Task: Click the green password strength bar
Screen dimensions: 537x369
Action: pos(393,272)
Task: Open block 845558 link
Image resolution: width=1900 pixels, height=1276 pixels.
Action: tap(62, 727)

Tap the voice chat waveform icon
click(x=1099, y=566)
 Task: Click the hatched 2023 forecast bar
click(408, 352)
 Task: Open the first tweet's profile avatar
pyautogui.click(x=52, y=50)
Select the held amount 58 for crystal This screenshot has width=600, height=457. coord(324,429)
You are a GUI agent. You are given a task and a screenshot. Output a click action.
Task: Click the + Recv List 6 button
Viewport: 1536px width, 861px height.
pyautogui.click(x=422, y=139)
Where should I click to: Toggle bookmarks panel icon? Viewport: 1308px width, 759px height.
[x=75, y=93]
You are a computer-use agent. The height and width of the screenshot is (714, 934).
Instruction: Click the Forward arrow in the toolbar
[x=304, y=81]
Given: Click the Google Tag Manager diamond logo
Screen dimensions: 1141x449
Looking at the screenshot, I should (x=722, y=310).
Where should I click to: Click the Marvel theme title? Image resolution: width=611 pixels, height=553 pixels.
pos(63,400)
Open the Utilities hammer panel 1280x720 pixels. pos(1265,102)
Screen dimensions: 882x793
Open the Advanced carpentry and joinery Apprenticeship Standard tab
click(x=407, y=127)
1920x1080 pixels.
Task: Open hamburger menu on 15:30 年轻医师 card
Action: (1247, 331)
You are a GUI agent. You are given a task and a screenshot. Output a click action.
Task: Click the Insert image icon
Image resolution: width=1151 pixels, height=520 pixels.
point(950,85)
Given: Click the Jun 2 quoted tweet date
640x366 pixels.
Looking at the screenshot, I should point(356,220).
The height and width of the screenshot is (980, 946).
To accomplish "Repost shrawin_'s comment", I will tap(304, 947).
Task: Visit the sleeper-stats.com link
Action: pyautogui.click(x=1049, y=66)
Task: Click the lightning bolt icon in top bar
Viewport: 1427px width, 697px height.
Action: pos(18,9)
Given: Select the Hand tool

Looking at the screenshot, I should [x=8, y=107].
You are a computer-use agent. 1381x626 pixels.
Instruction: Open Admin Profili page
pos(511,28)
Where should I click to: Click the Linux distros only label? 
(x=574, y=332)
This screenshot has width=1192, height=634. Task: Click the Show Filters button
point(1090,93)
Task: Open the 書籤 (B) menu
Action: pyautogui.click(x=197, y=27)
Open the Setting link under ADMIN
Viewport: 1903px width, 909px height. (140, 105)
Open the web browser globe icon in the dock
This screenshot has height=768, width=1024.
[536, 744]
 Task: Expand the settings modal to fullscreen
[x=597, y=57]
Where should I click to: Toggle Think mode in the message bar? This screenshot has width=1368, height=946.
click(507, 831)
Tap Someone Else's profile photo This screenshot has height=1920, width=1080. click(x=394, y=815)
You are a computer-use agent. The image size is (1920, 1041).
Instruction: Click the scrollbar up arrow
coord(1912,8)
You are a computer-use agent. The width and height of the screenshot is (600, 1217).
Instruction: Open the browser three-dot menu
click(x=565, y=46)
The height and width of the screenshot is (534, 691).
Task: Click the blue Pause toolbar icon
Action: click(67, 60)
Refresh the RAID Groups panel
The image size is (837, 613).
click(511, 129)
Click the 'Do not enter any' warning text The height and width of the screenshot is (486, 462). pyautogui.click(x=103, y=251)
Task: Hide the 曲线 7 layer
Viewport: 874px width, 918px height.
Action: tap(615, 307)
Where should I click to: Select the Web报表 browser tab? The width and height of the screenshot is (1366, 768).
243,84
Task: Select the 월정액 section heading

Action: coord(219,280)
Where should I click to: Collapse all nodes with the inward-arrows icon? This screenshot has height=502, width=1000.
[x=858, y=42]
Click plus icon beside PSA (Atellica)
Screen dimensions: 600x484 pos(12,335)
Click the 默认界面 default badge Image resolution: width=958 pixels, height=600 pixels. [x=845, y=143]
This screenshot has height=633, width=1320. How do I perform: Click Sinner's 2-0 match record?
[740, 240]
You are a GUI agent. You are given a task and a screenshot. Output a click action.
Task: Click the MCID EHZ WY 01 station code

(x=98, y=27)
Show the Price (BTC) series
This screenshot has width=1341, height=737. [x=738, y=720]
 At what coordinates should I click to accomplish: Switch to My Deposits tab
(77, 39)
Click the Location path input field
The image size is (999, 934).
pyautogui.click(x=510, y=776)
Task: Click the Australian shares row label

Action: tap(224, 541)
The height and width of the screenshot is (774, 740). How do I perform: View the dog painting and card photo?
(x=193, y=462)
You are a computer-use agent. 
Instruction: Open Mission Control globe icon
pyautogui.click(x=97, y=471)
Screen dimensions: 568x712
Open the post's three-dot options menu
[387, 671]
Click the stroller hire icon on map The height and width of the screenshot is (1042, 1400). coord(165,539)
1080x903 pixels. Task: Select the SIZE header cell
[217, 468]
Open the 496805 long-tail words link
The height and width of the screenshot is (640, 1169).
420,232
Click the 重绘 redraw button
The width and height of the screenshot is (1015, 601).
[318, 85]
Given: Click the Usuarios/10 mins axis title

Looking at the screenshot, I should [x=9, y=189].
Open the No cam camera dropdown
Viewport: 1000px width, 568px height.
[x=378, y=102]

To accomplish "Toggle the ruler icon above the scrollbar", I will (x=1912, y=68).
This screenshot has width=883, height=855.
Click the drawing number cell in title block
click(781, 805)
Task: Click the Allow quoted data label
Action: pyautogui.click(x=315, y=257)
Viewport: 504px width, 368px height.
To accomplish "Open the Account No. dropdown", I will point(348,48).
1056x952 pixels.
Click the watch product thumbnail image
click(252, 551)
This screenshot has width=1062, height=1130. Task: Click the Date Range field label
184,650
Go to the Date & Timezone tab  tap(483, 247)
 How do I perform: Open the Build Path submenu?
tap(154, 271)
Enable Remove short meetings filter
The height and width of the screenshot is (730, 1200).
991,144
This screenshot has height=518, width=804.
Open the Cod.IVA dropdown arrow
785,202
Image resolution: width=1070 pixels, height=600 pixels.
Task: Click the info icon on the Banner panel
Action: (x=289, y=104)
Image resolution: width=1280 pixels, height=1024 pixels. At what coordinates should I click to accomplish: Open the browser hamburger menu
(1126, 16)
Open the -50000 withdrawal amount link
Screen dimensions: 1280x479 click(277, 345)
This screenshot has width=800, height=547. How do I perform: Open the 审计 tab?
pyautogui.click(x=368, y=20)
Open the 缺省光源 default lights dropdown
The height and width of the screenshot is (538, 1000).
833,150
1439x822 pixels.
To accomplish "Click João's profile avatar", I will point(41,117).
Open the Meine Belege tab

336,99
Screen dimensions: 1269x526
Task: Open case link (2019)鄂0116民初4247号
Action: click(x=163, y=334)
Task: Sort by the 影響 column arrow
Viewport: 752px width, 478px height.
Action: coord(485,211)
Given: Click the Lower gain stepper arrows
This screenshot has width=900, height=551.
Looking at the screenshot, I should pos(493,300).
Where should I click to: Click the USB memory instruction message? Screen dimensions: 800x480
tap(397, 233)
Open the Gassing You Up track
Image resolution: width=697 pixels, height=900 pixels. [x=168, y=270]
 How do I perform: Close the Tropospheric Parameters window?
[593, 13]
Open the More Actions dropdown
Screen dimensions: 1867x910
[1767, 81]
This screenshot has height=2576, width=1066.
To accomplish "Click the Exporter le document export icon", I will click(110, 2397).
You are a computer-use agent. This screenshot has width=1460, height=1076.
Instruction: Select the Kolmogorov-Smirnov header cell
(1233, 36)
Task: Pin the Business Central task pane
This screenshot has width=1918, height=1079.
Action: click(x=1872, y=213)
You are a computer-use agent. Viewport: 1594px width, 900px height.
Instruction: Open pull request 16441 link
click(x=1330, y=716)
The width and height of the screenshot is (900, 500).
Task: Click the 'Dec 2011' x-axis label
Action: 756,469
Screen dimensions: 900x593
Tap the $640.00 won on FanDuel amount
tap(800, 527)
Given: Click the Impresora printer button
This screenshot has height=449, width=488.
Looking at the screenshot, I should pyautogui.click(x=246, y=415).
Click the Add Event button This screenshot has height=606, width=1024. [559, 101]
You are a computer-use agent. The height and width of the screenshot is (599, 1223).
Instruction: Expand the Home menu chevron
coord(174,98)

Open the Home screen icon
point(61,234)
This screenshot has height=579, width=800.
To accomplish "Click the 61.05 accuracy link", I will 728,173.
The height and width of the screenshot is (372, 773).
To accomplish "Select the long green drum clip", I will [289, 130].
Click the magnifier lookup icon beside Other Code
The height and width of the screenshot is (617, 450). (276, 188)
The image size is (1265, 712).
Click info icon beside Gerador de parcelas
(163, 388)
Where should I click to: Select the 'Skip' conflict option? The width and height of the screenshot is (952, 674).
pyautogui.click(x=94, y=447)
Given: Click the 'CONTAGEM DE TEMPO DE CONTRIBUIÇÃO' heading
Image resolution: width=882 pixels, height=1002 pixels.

• • •

WORK TO COMPLETE = Copy out, exactly and alone, the lines of the entries above between the ones holding "Instruction: Expand the Home menu chevron" and "The height and width of the screenshot is (372, 773).", inclusive.

RESULT =
Instruction: Expand the Home menu chevron
coord(174,98)

Open the Home screen icon
point(61,234)
This screenshot has height=579, width=800.
To accomplish "Click the 61.05 accuracy link", I will 728,173.
The height and width of the screenshot is (372, 773).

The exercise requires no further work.